Ratifican la sentencia contra un abusador

(General Pico) – Los jueces Fernando Rivarola y Mauricio Piombi, del Tribunal de Impugnación Penal (TIP) de la provincia, ratificaron la sentencia que dictó meses atrás el juez de audiencia de Pico, Marcelo Pagano, a través de la cual condenó a seis años de prisión a un acompañante terapéutico que abusó sexualmente bajo amenazas, de su novia menor de edad.
El juez piquense condenó a un joven de 19 años de edad tras acreditar que “abusó de una menor de 14 años de edad, al forzarla a mantener relaciones mediante amenazas que menoscabaron la voluntad”. Por ello lo consideró autor material del delito de Abuso sexual con acceso carnal.
El hecho investigado ocurrió a principios de octubre de 2017, en el domicilio donde el acusado trabajaba como acompañante terapéutico. En esa vivienda abusó de la menor de de edad, con la que mantenía un noviazgo. El juez indicó en el fallo que quedó probado que el acusado la amenazó con quitarse la vida; con no comprarle el vestido para sus 15 años que le había prometido; con mantener relaciones sexuales con otra mujer y con contarle a su madre sobre la relación que tenían.

Rechazo.
El defensor particular Fernando David Guevara, pidió ante el TIP la absolución de su defendido y de forma subsidiaria, la imposición de una pena de tres años de prisión.
“Aquí lo importante es establecer si la víctima dio su consentimiento para realizar el acto sexual o se negó”, planteó el juez Rivarola, autor del primer voto. Además agregó que del testimonio de la víctima, se desprende que el consentimiento se encontró viciado y fue abusada por la fuerza”. De hecho, “fue reiterativa al decirle en dos o tres oportunidades (al agresor) que ella no quería mantener relaciones sexuales”.
Tras evaluar los dichos de la menor en Cámara Gesell, Rivarola sostuvo que “al margen del criterio sostenido por la defensa y habiendo revisado los mensajes de WhatsApp entre ambos, considero que los mismos no resultan una prueba relevante que varíe el curso del proceso”, en alusión a que el victimario le había pedido que le llevara una campera.

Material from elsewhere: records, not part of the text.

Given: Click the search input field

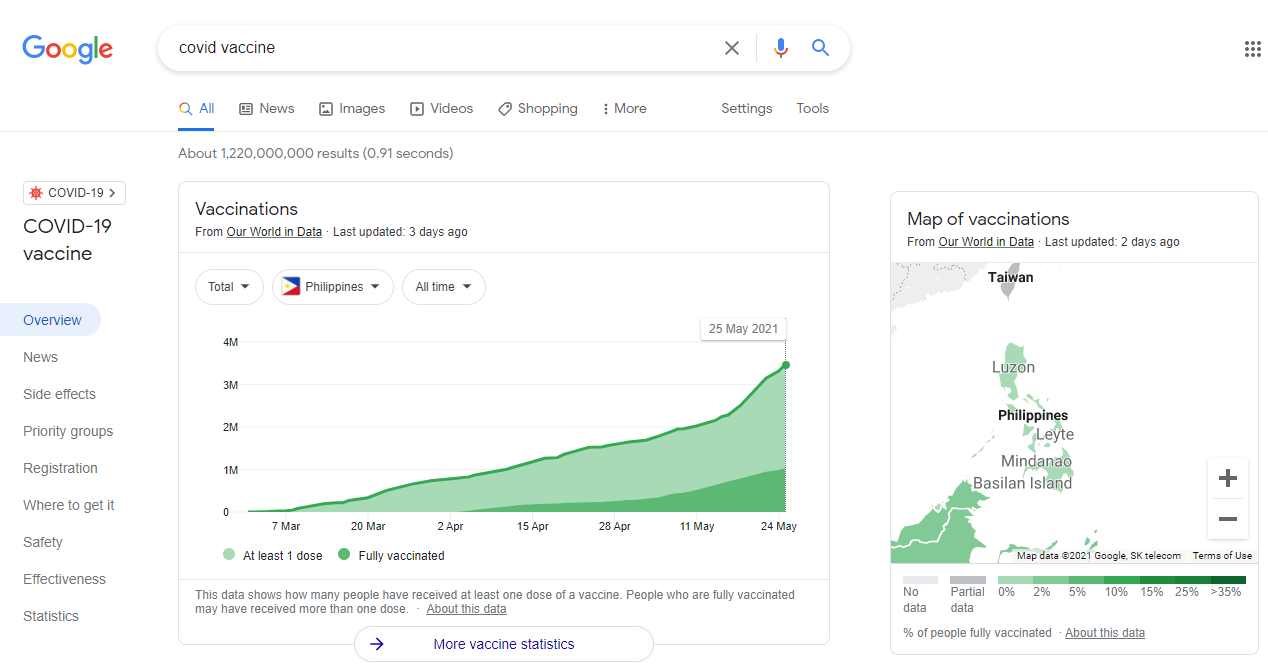Looking at the screenshot, I should pos(440,48).
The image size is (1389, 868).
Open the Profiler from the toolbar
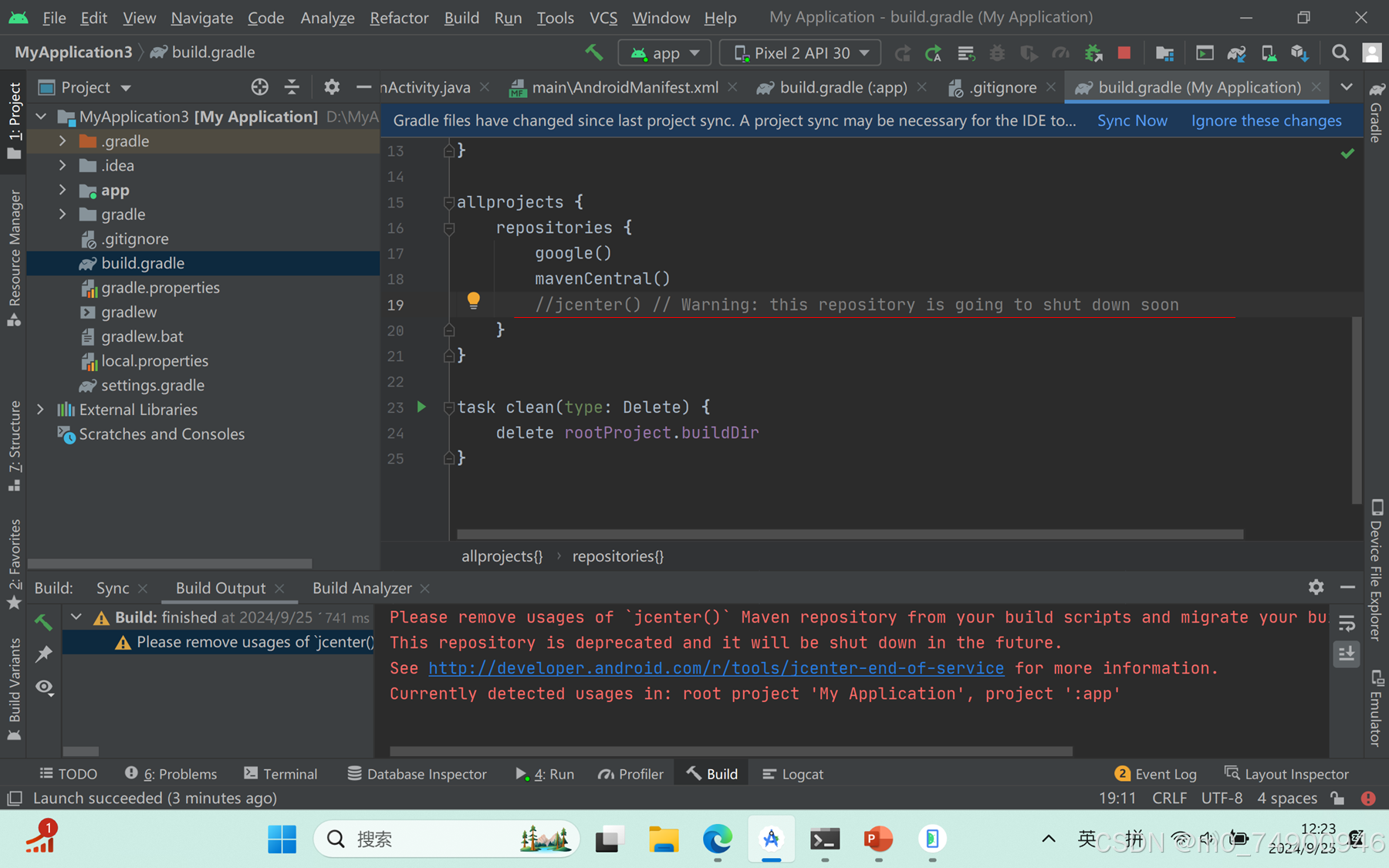click(x=1062, y=52)
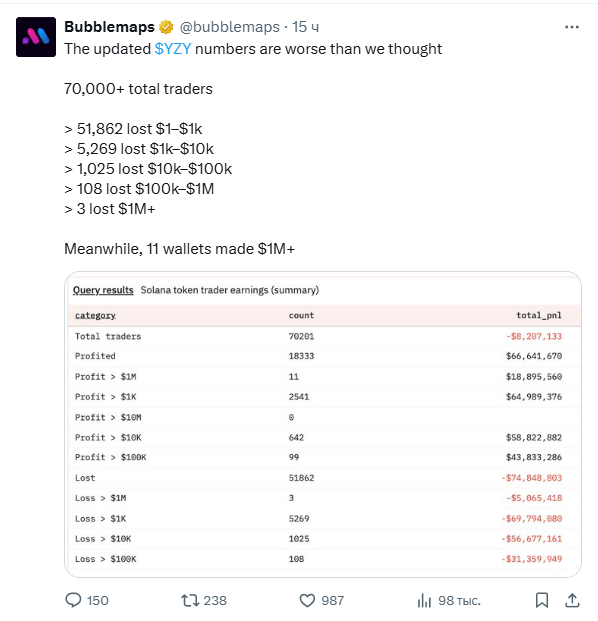
Task: Open the Bubblemaps profile avatar
Action: pos(36,37)
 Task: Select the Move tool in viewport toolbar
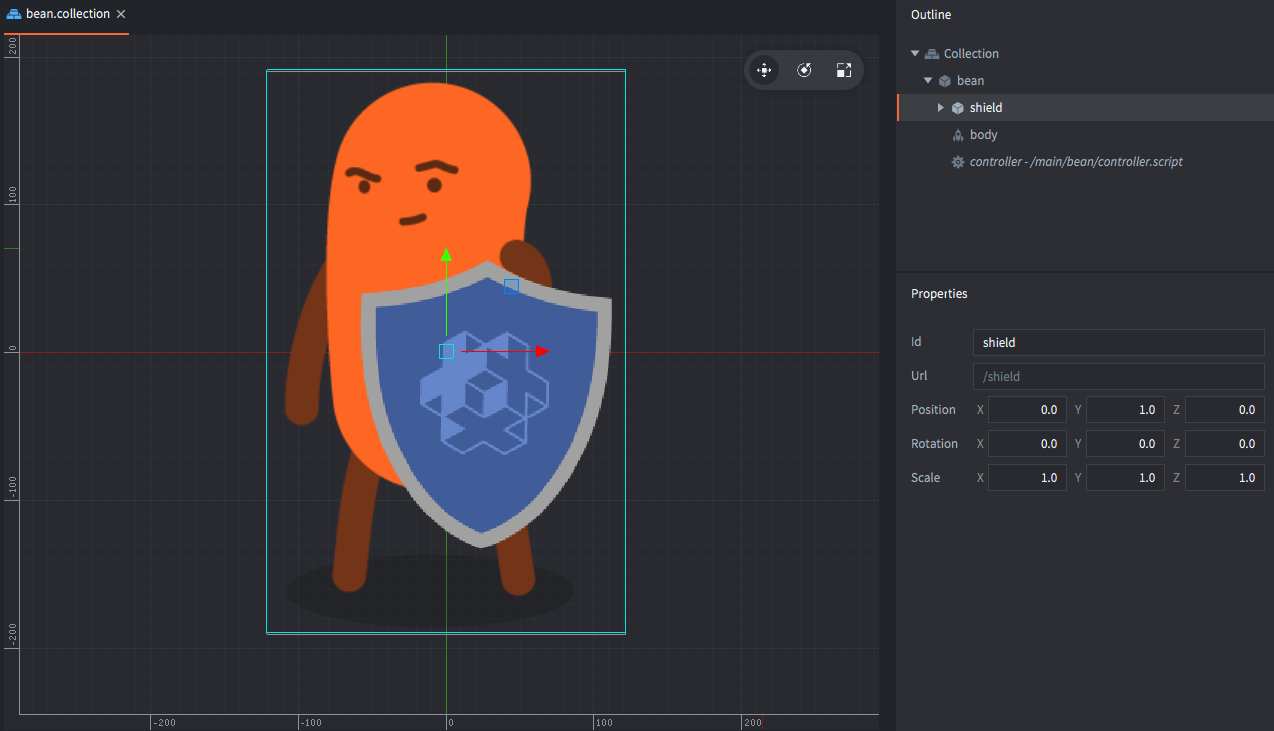(764, 70)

“Lo que está en juego es la falta de consentimiento de la menor, ya que si nos planteamos en la hipótesis contraria, es decir que hubiera llevado la campera y mantenido relaciones sexuales consentidas, estaríamos discutiendo cuestiones absurdas al proceso. Considero que no existió falta de razonamiento por parte del sentenciante”, indicó.